For a novel anti-diabetic drug raw material, B^30-homoserine insulin precursor in a batch fermentation was studied to obtain a maximal production of HTS-fused B^30-homoserine insulin precursor in the recombinant Escherichia coli cells. The cultivation medium for an optimal growth was found to be TS. The maximal production of insulin precursor was achieved when the gene expression was induced by 0.5 mM IPTG at the middle logarithmic growth phase, especially when the cell density reached to 3.7 ~4.0 of OD_600. The highest productivity of insulin precursor was obtained as much as 38.95 mg/L-h, after the gene induction for 2 h, the total insulin protein occupied more than 12.8% of total protein of the recombinant E. coli cells. The HTS-fused B^30-homoserine insulin precursor was recovered from a batch culture through the processes of cell harvest, collection of insoluble fraction after sonication, and purification by nickel affinity column chromatography. The finally isolated insulin precursor was 9.12 mg/L with a recovery yield of 17.5% of the expressed gene product.
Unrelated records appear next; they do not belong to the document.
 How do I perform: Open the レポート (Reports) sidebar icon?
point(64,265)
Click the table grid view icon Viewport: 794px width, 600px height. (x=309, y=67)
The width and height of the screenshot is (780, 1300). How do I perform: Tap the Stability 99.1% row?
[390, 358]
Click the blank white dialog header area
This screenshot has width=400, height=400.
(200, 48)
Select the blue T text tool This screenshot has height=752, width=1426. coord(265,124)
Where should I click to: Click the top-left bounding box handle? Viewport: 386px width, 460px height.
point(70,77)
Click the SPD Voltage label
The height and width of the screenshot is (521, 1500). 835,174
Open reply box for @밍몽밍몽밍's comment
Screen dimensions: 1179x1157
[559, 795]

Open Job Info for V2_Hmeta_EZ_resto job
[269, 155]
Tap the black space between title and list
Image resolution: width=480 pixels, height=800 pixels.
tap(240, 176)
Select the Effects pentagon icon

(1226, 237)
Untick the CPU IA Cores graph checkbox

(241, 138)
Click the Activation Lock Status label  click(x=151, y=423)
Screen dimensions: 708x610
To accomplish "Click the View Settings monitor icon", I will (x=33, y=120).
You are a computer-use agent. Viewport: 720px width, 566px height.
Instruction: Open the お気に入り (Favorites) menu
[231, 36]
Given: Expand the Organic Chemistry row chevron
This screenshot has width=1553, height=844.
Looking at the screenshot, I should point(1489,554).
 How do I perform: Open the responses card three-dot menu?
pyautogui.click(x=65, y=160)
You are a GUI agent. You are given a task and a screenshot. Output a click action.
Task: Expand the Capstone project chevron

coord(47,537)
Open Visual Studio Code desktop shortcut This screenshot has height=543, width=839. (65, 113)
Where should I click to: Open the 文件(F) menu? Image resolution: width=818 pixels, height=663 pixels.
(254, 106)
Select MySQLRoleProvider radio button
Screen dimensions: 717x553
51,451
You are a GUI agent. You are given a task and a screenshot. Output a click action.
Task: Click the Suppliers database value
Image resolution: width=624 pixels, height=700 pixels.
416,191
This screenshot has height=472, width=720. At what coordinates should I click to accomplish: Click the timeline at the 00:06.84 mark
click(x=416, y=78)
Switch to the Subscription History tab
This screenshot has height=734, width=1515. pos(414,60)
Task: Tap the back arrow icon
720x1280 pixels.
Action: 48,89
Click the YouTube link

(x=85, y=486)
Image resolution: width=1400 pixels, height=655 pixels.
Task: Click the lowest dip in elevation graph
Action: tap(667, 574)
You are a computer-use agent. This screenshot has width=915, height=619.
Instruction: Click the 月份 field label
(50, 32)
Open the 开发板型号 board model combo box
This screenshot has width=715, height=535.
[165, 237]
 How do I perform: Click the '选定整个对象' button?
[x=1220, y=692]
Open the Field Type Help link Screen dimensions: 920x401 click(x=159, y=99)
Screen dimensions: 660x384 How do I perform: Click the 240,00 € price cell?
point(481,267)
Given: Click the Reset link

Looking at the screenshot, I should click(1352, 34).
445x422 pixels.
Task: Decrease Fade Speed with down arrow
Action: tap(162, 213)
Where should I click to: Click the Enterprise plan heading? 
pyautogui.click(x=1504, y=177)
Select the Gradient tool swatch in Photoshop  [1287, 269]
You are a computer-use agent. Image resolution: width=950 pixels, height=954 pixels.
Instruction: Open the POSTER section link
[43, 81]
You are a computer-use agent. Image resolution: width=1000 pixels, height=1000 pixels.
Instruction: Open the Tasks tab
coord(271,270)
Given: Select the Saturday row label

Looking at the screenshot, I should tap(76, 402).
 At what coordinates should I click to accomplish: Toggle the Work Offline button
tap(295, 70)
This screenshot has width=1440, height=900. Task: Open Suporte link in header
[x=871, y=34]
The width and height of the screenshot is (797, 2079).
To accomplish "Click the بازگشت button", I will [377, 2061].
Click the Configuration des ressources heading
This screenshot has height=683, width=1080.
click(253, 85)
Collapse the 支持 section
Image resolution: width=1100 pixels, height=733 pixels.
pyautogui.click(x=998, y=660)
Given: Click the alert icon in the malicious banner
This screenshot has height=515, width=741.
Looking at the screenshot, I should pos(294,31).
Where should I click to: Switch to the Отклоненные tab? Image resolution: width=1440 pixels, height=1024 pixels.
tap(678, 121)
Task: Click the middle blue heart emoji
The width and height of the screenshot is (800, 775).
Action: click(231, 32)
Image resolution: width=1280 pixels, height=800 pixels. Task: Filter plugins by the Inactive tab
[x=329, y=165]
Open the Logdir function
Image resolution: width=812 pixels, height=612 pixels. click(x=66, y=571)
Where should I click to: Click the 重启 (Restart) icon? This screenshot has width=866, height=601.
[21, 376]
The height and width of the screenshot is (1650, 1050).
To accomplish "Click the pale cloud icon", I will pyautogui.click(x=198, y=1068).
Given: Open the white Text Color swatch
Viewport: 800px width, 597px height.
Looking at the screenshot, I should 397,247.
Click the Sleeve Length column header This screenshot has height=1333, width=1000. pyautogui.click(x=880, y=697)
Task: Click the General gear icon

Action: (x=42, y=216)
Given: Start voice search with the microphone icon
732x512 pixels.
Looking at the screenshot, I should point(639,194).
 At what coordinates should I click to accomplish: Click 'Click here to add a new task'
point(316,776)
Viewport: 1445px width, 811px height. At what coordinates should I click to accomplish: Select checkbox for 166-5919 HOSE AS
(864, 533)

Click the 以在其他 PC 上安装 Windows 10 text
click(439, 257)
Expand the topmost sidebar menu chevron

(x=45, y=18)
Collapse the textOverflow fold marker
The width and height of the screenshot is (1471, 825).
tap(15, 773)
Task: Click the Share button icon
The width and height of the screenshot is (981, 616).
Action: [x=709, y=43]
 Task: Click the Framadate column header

회분식 발효 공정을 이용하여 HTS-융합 B^30-homoserine insulin precursor의 생산에 관한 연구를 수행하였다. HTS-융합 B^30-homoserine insulin precursor를 발효 생산하는데 이용할 수 있는 적절한 배지를 선정하기 위해 5 L 발효조 상에서 실험을 수행하였다. TS 배지의 경우 OD_600 값이 10.16으로 가장 높았으며, YT-G 배지, HD 배지, LB 배지에서는 각각 OD_600 값이 6.74, 5.02, 3.82로 TS 배지에서 배양한 경우보다 훨씬 낮게 나타났다. 성장기별 재조합 단백질 생산 양상을 고찰한 결과 TS 배지에서 배양액의 농도가 OD_600 값으로 3.7~4.0인 중기 대수성장기에서 0.5 mM의 IPTG로 유도한 다음 2 h 더 배양한 후의 재조합 단백질 생산량이 38.95 mg/L-h로 성장기별 총 단백질량에 대한 재조합 단백질량의 비와 생산성에서 가장 높게 나타났다. Ni^2+-affnity column chromatography로 분리 ·정제한 재조합 단백질은 9.12 mg/L이었고, 분리·정제 수율은 발현된 재조합 단백질량의 17.5%이었다.